Germany technology giant Bosch has developed a tool that can test for Covid-19 in “under 2.5 hours.”
Bosch said on Thursday (26 March) that the fully-automated diagnostic device can simultaneously diagnose 10 respiratory pathogens and has an accuracy level of over 95%. It works by taking a swab from the patient’s nose or throat, and then putting the cartridge, which contains all reagents for the test, into the device.
It can be administered on the spot in doctors’ practices and hospitals, without the need to send samples to labs, which would go a long way to easing the burdens on testing facilities. It also means a huge reduction in wait times for patients, allowing those who have contracted the virus to be isolated more quickly before they infect others.
“Time is of the essence in the fight against coronavirus. Reliable, rapid diagnosis directly on site with no back and forth – that is the great advantage of our solution,” Bosch CEO Volkmar Denner said in a statement.

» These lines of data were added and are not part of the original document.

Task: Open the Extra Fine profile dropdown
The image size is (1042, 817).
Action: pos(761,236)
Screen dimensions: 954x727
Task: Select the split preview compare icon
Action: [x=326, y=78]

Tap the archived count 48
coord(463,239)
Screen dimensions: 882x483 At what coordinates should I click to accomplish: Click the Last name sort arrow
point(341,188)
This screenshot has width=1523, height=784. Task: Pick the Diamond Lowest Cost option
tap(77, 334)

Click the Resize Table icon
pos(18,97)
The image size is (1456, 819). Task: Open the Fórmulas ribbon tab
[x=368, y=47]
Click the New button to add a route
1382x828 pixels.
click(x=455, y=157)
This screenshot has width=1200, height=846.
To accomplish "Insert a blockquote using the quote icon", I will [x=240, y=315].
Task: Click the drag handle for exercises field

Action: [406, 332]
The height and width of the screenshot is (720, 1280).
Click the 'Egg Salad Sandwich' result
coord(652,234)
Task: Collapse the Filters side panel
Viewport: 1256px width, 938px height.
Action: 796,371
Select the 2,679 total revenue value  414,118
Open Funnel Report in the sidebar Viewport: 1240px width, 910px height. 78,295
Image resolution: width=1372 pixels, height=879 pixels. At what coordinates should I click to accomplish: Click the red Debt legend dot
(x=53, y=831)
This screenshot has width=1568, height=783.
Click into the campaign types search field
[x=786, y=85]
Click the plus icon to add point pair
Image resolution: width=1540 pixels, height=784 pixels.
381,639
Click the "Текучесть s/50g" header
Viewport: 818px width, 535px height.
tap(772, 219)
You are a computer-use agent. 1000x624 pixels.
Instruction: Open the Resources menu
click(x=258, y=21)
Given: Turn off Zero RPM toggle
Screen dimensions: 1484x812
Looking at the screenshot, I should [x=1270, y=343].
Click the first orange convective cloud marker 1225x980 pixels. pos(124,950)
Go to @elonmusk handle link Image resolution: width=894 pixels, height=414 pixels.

The device was developed together with Northern Ireland-based Randox Laboratories in just six weeks. It should be available from April in Germany and then in other countries. Bosch said it meets World Health Organisation standards.
As of Friday morning, Germany has had 47,278 confirmed cases of coronavirus, and 281 deaths. Its death toll is dramatically lower than countries such as Spain and Italy, which have now reported 4,365 and 8,215 respectively. According to Christian Drosten, head of the virology department at at Berlin’s Charité hospital, the relatively low number of deaths is down to extensive testing and thus speedy detection of the virus.
Now, according to a government paper seen by Der Spiegel (link in German) and Sueddeutsche Zeitung, Germany will look to boost its testing capabilities even further to some 200,000 tests per day, even testing people who just suspect they have the virus, and all the contacts of people who have it. Right now, only people who show symptoms are tested.
German chancellor Angela Merkel said on Thursday evening that it is much to soon to think about relaxing the country’s strict lock-down rules, which have been in place for a week now. She asked Germans to be patient until the isolation measures began to show results.